Candlemas Day by Marianne Stokes (Tate Gallery)
They are the last romantics, these candles:
Upside-down hearts of light tipping wax fingers,
And the fingers, taken in by their own haloes,
Grown milky, almost clear, like the bodies of saints…
From ‘Candles’ by Sylvia Plath (1932-1963)
When I first started researching festival food about fifteen years ago, I discovered something about this time of year that made the hairs on the back of my neck prickle. The origins of the Celtic festival of Imbolc are truly ancient. The word im’bolc, or ‘oimelc’ in Irish, has something – no-one knows what - to do with milk. The feast coincides with that of St Brigid on February 1st and Catholic tradition holds St Brigid to be Jesus’s wet nurse. Candlemas on the 2nd February celebrates the Feast of Purification of the Virgin Mary. So we get three festivals for the price of one!
Here’s St Bhríde being transported by angels from Ireland to Bethlehem. It’s a bonkers idea but isn’t it a pretty painting? It’s by John Duncan (1866-1945) and now in the Scottish National Gallery. I love the seal leading the way and that dainty angel’s foot just out of the frame.
When I was thinking about this, and also about what Bernard Shaw said about the conversion of paganism to Christianity actually being the conversion of Christianity to paganism, I realised that this is lambing time. Suddenly I was transported back to our ancient nomadic past. The dark days of winter are waning, spring is on the way, lambs are coming and there is fresh ewe’s milk to drink. How long, how very long have humans been celebrating this turn of the year.
After I was born (in mid February), my mother was told by her mother that she couldn’t go out until she had been ‘churched’. Churching was a private ceremony of giving thanks for a safe delivery, but its roots must be old and dark. Like the mother of Jesus, about six weeks after giving birth, women used to be ‘purified’ and all that messiness was blessed away. Country lore also said that until this happened, new mothers could be beguiled by the fairies - maybe that’s what my Grandmother thought. Interestingly after my sister was born Mum didn’t bother. Maybe my Grandmother’s influence had waned by then - or maybe the practice had fallen into disuse by then.

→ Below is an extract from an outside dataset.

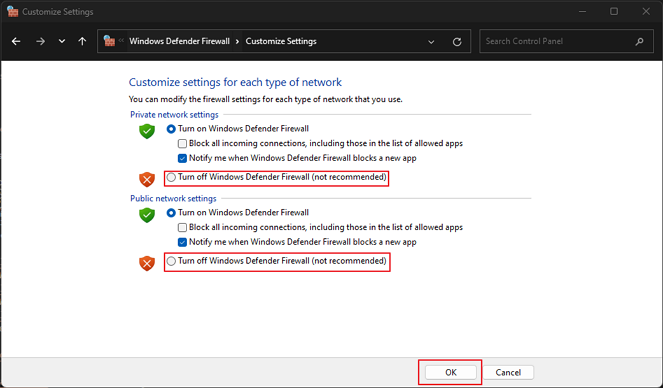Go back using the left arrow

16,41
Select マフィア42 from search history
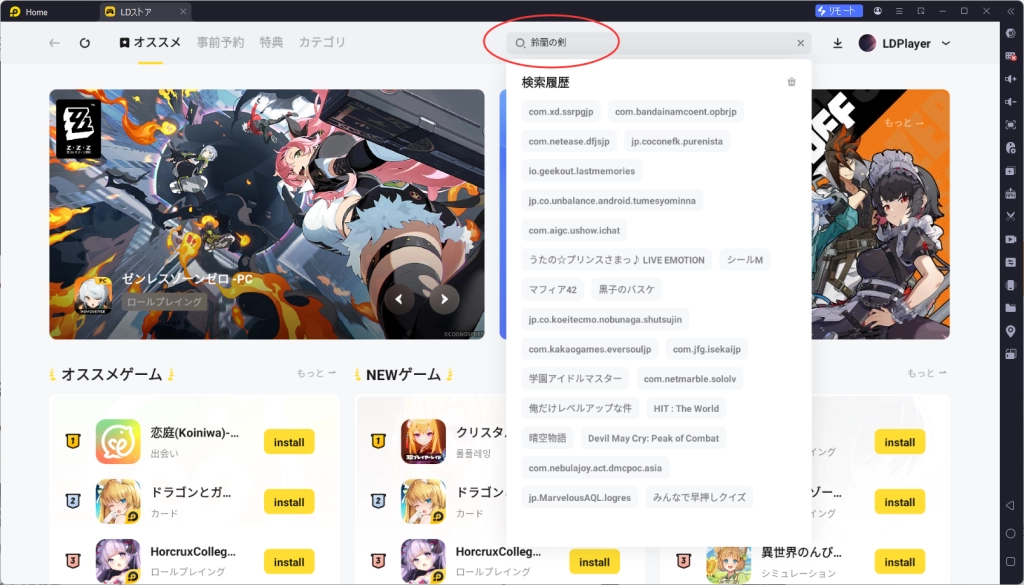Screen dimensions: 1024x585 click(553, 290)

Candlemas is the time to bring back the light. Candles were blessed and even after the Reformation, it was still practised in many households by placing a lighted candle in a window. Even as a non believer I have always been fond of it, as I am of February. It’s not everyone’s favourite but I have a soft spot for my birthday month. It seems a time of hope to me and I like the sentimental fantasy about sleeping animals taking a peek outside to see what the weather is doing. Candlemas is also the day to plant your broad beans – so at last we are on the upward curve into the light.
There are no ritual foods for this time of year, although offerings to St Brigid were laid in a woven basket and left overnight in case the saint chose to visit. Birch twigs were laid by the side of it and St Brigid was bade welcome before the household retired to bed.
According to Bede the Anglo Saxons called February ‘kale monath’ – cabbage month. So I combined it all in one dish of purple sprouting broccoli with feta to make a simple supper for one.
The original version of this recipe that I made back in about 2010, was made with lemon and a sheep’s cheese called ‘Little Urn’, but I can’t get it now. You could use thin slices of Manchego which is also made with ewe’s milk (I think that’s important for this dish) or easily obtained Feta which is most commonly made with a mixture of sheep and goats milk.
Purple Sprouting Broccoli with Feta, Orange and Crumbs
Bring a saucepan of salted water to the boil and drop in the trimmed broccoli. Boil for about 5 minutes until slightly softened but still brightly coloured. Plunge into cold water to hold the greenness.
Whilst the broccoli is cooking take a slice of good bread, a couple of strips of orange rind and blitz into fine crumbs. Fry the crumbs in a mixture of butter and olive oil until crisp and set them aside on kitchen paper.
Drain and pat dry the broccoli. Add a tablespoonful of olive oil to a hot frying pan, then fry a finely chopped clove of garlic for a moment or two, but don't let it brown. Add the broccoli and toss gently in until re-warmed and coated in oil. Lay on a pretty plate.
Crumble the feta over it and sprinkle with the crumbs.
Eat this and think of those herders with their flocks thousands of years ago, watching the sun go down that little bit later over their new born lambs.
Get rid of death. Celebrate increase. Make it be spring.
From ‘February’ by Margaret Atwood (B 1939)
Sounds delicious
This was a lovely morning read, thank you. I love the bonkers painting and want it for my own!!